Roundup: Paying back union sponsorships

It appears that Elections Canada has forced the NDP to pay back $344,468 in union sponsorships for their conventions since 2003. This is the figure that Thomas Mulcair has been refusing to disclose to date, and which the Conservatives will use as more ammunition in the days and weeks to come.

Liberal MP Frank Valeriote stands by his campaign decisions with the robo-calls in his riding – but would simply have followed the CRTC rules of having the proper tags on the end had he known.

The Canadian Forces’ Arctic exercises last week offered us a glimpse of the secretive and mysterious JTF2 unit.

With yet more allegations of misconduct by staff in our embassy in Copenhagen, Denmark, there are concerns that said embassy is suffering from an “institutionalised culture” of said misconduct, as these kinds of problems date back to at least 1995.
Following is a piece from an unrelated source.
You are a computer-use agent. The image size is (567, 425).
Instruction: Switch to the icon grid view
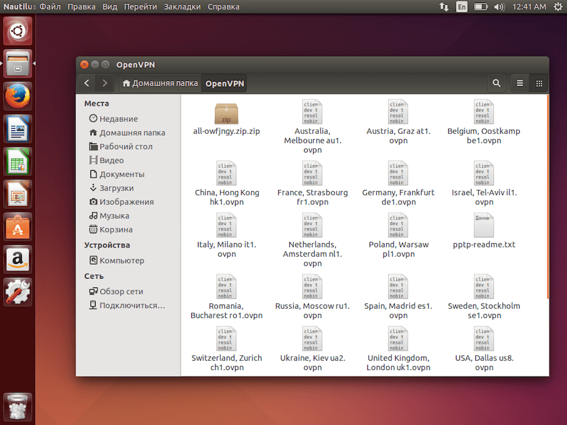(539, 83)

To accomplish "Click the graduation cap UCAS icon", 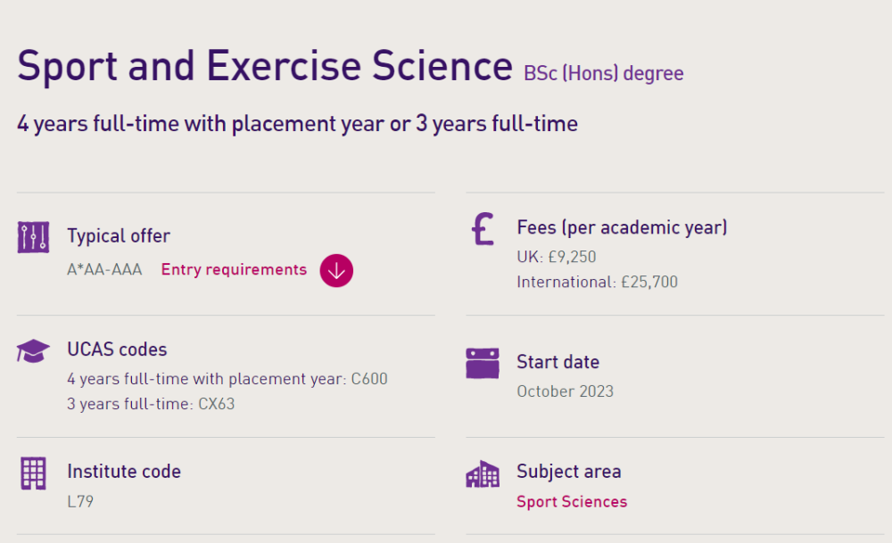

There is a movement in the Quebec Election to get people to officially spoil their ballots, which I have some real mixed feelings about. On the one hand, protest can be valuable, but on the other hand, I am forced to wonder if the bigger problem is that people aren’t actually getting involved in any of the parties that they’re protesting against, and that this kind of disengagement isn’t indicative of their own lack of participation than the fact that none of the parties are pandering to them adequately enough.

Joan Crockatt has won the Conservative nomination in Calgary Centre, while over in Durham, the nomination was won by Erin O’Toole. And just to make it interesting, it’s a guy named Erin-with-an-e, which is going to confuse everyone in the Press Gallery from now on in.

Susan Delacourt looks at the culture of disposable leadership that has developed within the federal Liberal Party in the last ten years, and compares it to some of the parties, both federal and provincial, who gave their leaders an election or two to build momentum rather than dumping them after each failure.

And it was Capital Pride this past weekend in Ottawa. No party leaders and no Conservatives showed up. Three NDP MPs did, however – Paul Dewar, Dany Morin and Randall Garrison, along with a number of Liberal and NDP MPPs.